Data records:
________________________________________
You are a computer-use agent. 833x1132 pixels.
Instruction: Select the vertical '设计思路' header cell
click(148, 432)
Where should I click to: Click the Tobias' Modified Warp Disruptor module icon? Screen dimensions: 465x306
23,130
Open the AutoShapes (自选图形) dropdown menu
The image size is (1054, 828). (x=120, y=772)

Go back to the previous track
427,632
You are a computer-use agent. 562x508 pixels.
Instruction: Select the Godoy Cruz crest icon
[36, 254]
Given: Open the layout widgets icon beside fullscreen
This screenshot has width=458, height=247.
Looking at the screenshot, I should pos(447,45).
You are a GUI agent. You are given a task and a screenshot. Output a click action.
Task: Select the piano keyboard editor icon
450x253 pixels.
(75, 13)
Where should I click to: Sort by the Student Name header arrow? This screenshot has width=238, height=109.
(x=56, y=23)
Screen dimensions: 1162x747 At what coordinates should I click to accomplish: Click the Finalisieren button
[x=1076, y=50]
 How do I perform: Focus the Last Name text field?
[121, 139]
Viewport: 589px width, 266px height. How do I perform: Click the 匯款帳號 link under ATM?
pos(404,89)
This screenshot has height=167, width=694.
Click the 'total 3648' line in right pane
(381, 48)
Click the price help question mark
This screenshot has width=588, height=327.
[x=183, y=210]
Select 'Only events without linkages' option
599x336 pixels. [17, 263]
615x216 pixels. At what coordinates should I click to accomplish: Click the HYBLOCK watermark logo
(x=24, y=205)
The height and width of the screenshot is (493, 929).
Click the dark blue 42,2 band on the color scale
________________________________________
▶ ABOUT THIS TASK
The answer must be the same records, repeated exactly and in full.

▶ REPLY
You are a computer-use agent. 833x1132 pixels.
Instruction: Select the vertical '设计思路' header cell
click(148, 432)
Where should I click to: Click the Tobias' Modified Warp Disruptor module icon? Screen dimensions: 465x306
23,130
Open the AutoShapes (自选图形) dropdown menu
The image size is (1054, 828). (x=120, y=772)

Go back to the previous track
427,632
You are a computer-use agent. 562x508 pixels.
Instruction: Select the Godoy Cruz crest icon
[36, 254]
Given: Open the layout widgets icon beside fullscreen
This screenshot has width=458, height=247.
Looking at the screenshot, I should pos(447,45).
You are a GUI agent. You are given a task and a screenshot. Output a click action.
Task: Select the piano keyboard editor icon
450x253 pixels.
(75, 13)
Where should I click to: Sort by the Student Name header arrow? This screenshot has width=238, height=109.
(x=56, y=23)
Screen dimensions: 1162x747 At what coordinates should I click to accomplish: Click the Finalisieren button
[x=1076, y=50]
 How do I perform: Focus the Last Name text field?
[121, 139]
Viewport: 589px width, 266px height. How do I perform: Click the 匯款帳號 link under ATM?
pos(404,89)
This screenshot has height=167, width=694.
Click the 'total 3648' line in right pane
(381, 48)
Click the price help question mark
This screenshot has width=588, height=327.
[x=183, y=210]
Select 'Only events without linkages' option
599x336 pixels. [17, 263]
615x216 pixels. At what coordinates should I click to accomplish: Click the HYBLOCK watermark logo
(x=24, y=205)
The height and width of the screenshot is (493, 929).
Click the dark blue 42,2 band on the color scale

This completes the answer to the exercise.